Please look for the string "agent" below and report every line in which it occurs.

═════ RECORD SET ═════

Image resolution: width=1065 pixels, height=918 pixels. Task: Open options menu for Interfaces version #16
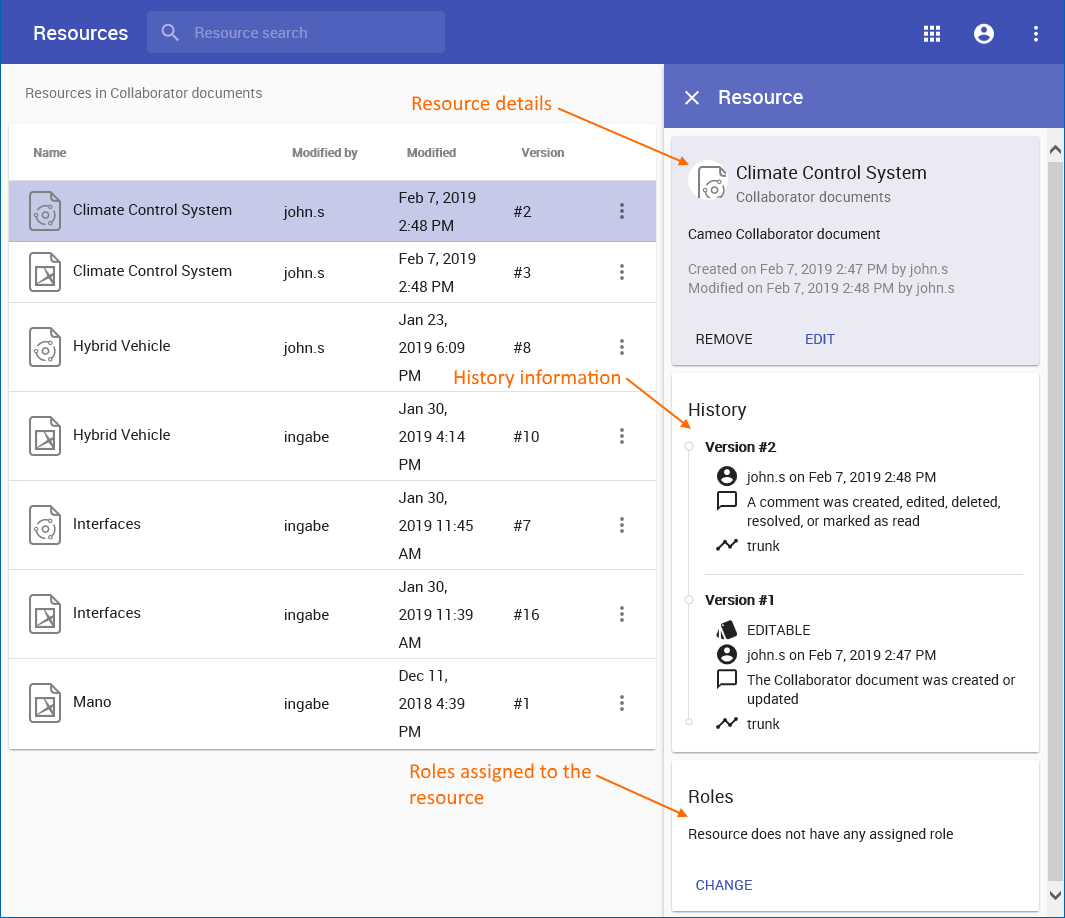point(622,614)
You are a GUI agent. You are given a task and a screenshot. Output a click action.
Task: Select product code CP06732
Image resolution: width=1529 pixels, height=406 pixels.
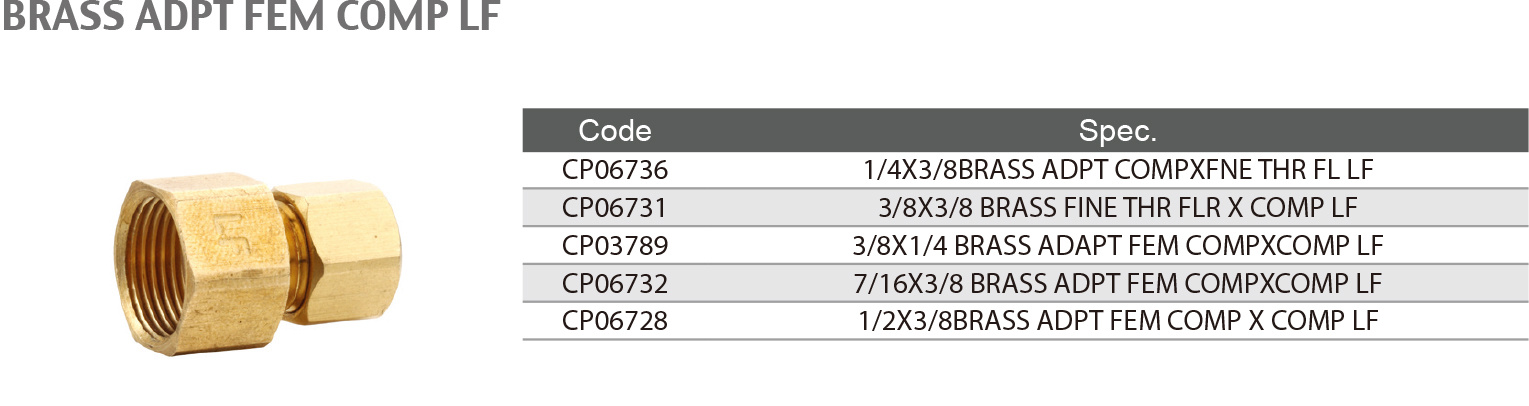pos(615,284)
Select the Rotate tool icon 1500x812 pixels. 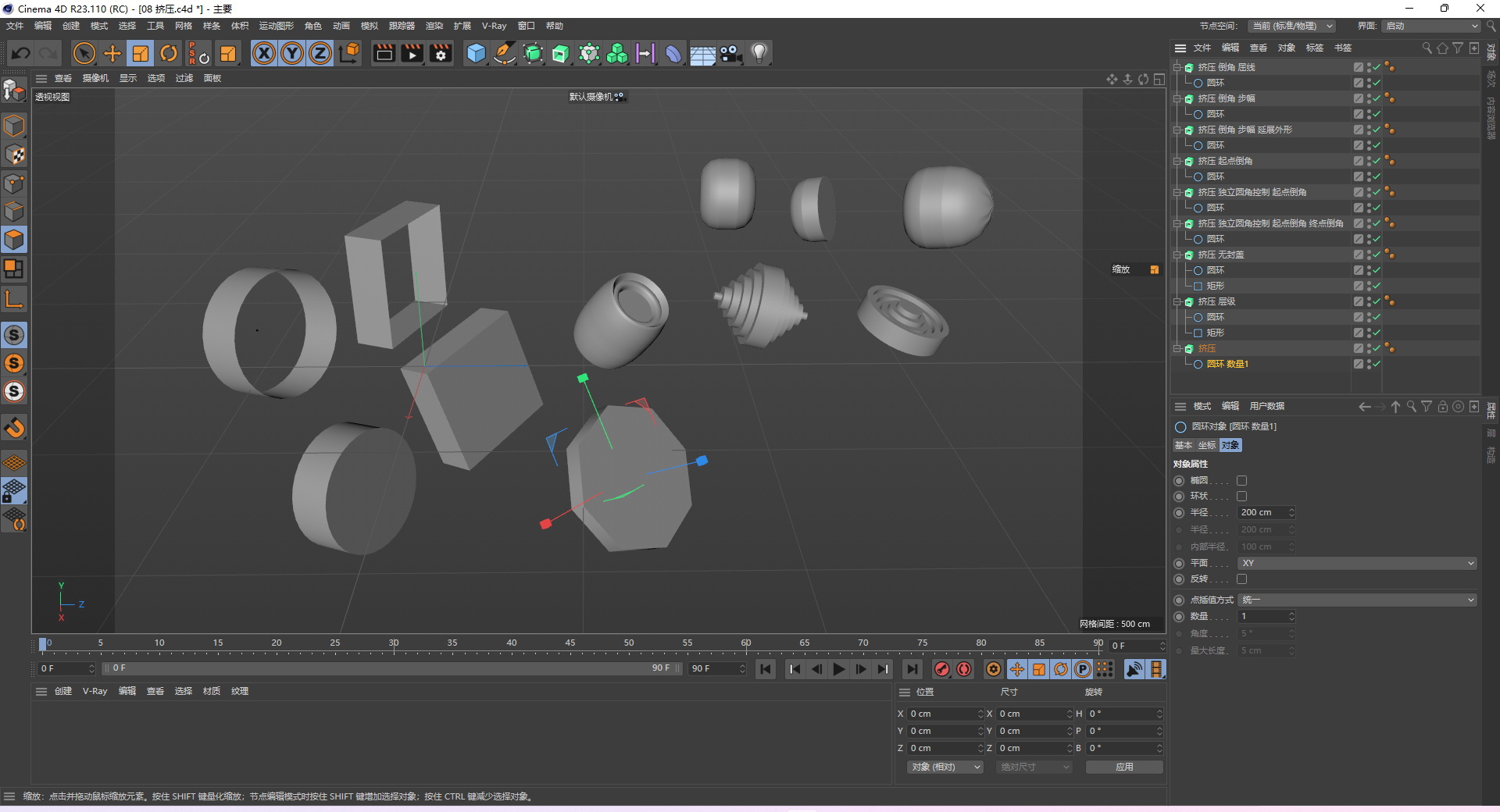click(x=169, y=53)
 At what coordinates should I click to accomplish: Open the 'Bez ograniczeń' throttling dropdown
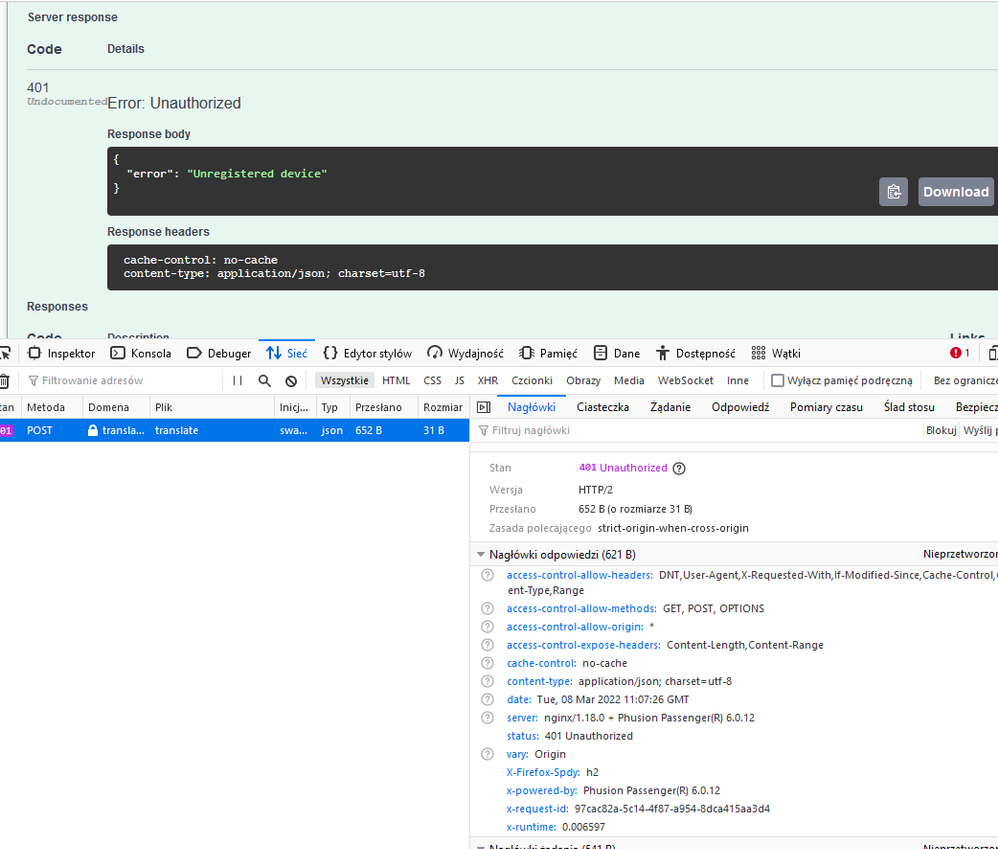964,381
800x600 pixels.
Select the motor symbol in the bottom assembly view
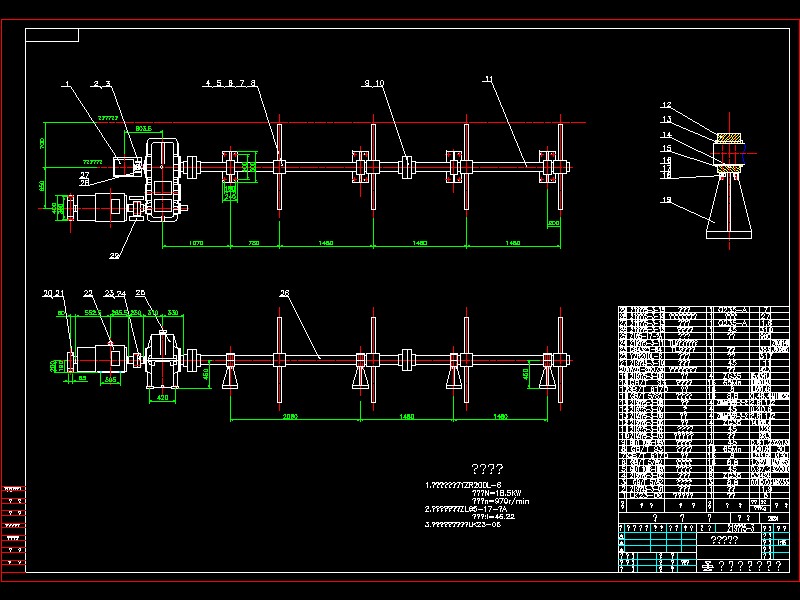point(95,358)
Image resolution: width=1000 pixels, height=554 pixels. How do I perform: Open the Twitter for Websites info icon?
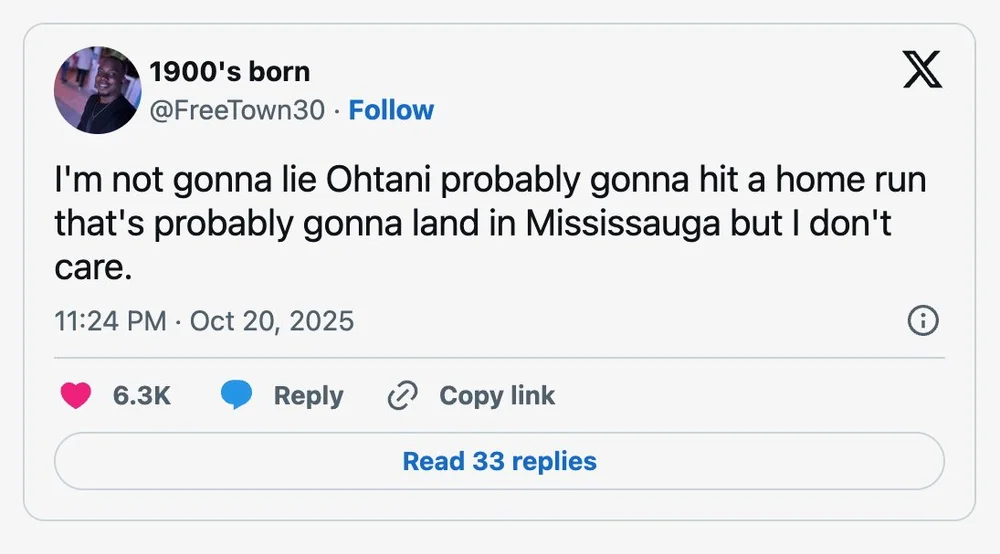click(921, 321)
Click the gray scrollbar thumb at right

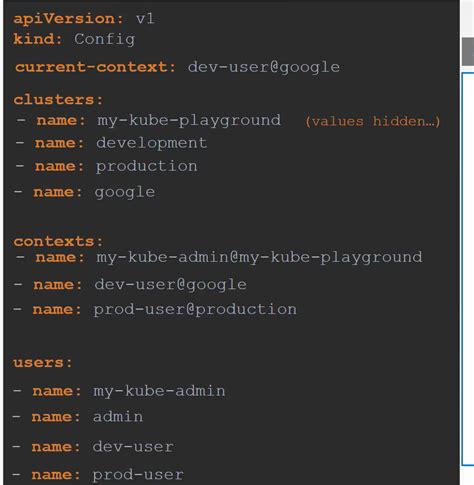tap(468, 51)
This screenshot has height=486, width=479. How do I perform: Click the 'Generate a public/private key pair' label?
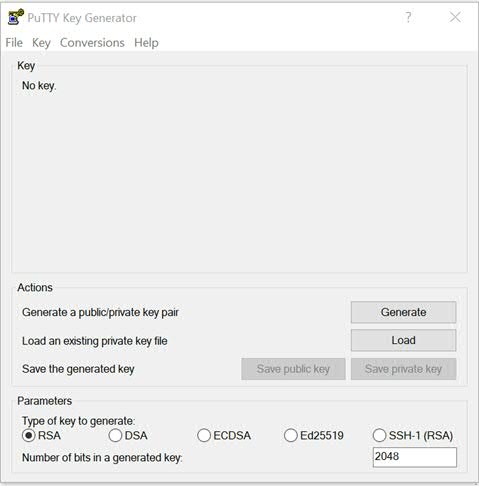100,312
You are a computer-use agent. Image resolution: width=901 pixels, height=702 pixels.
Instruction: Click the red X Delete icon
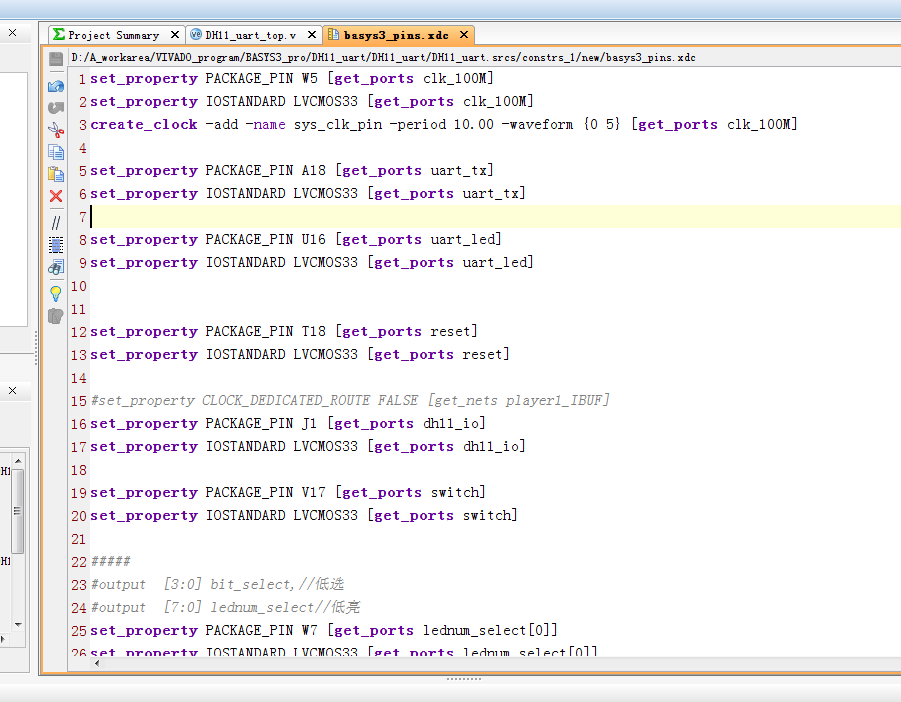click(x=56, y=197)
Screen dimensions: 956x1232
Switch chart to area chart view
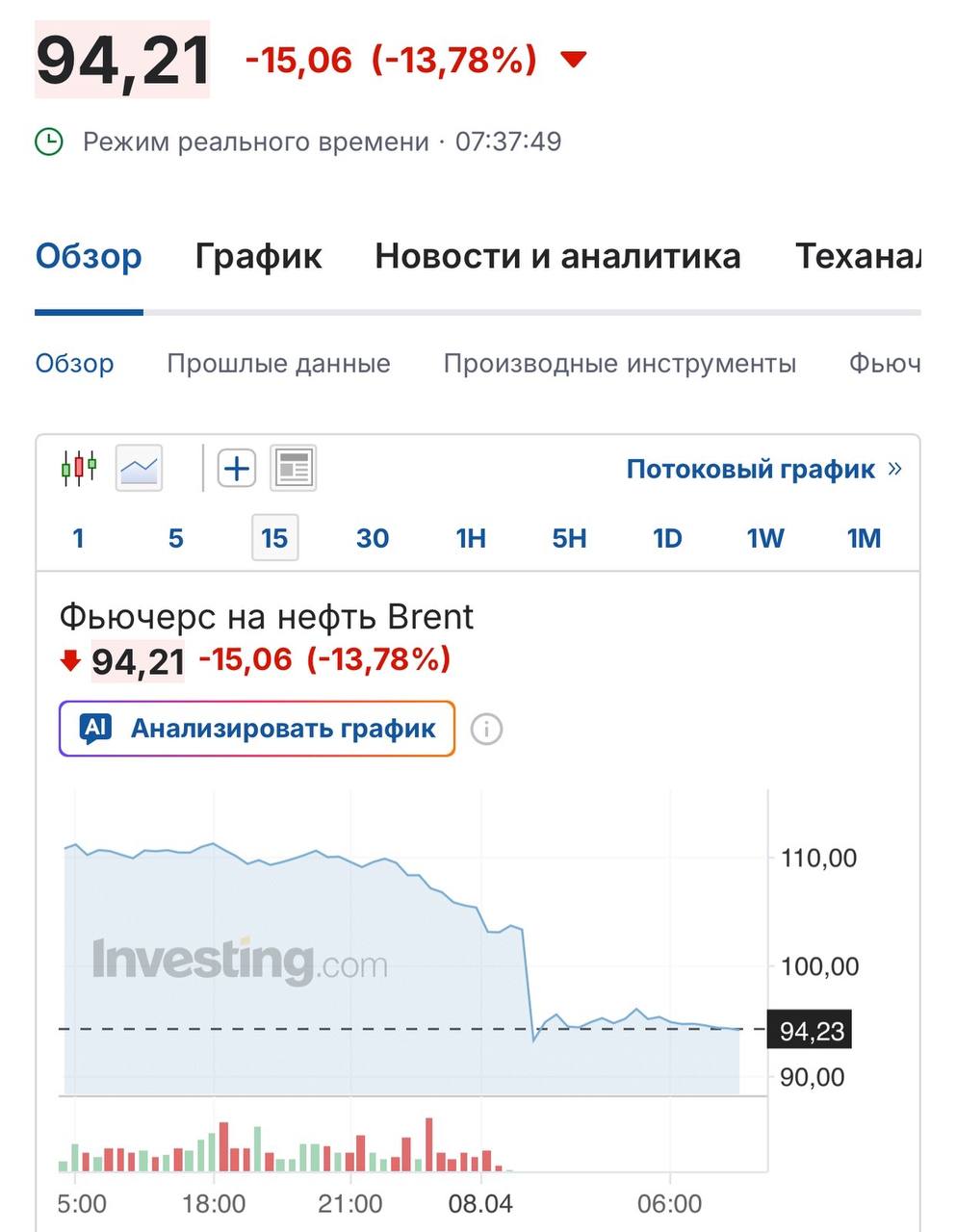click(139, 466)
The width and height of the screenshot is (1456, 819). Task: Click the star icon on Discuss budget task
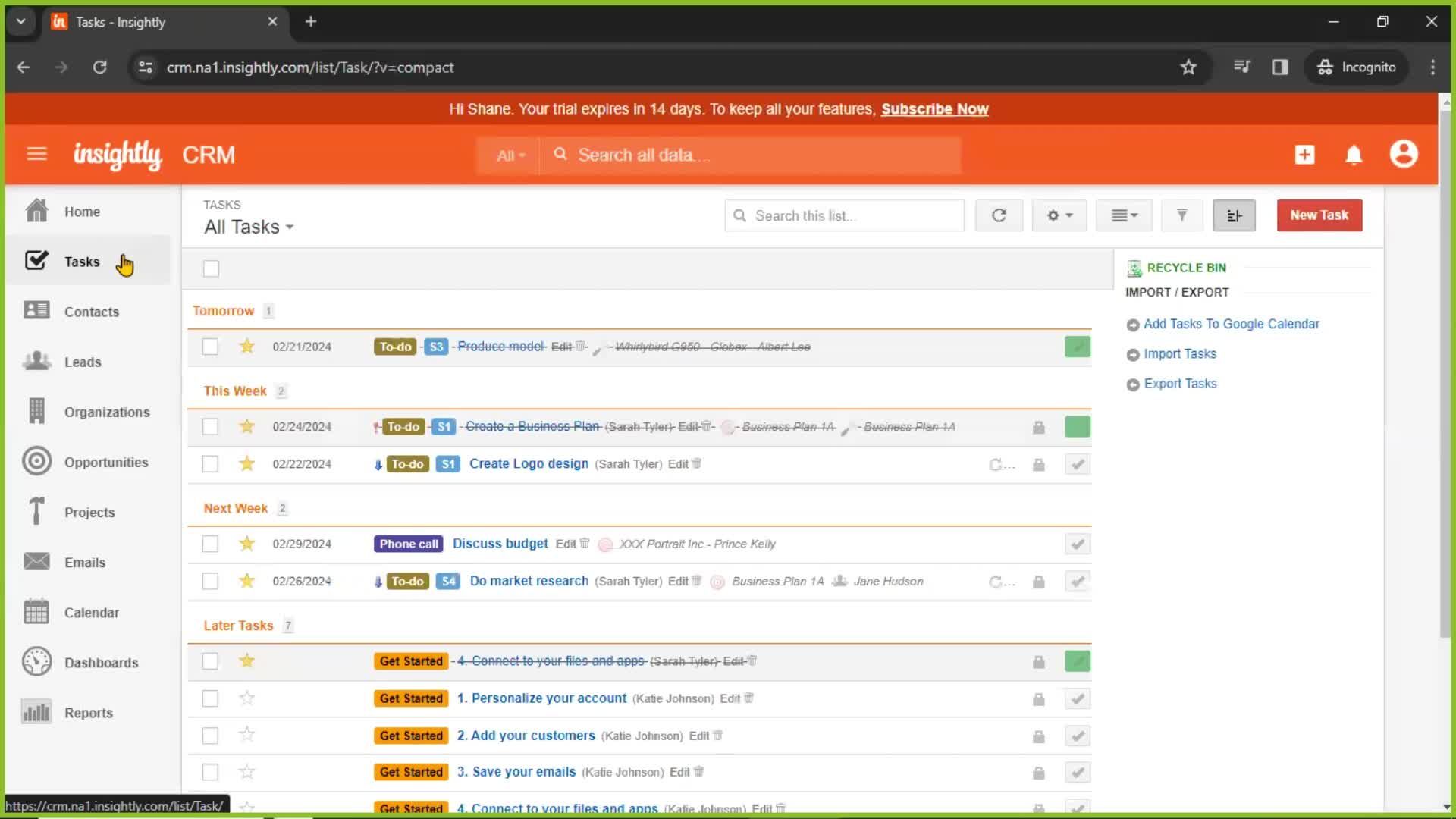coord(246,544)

═════

OUTPUT OF THE EXERCISE:
You are a GUI agent. You are given a task and a screenshot. Output a click action.
You are a computer-use agent. Image resolution: width=901 pixels, height=702 pixels.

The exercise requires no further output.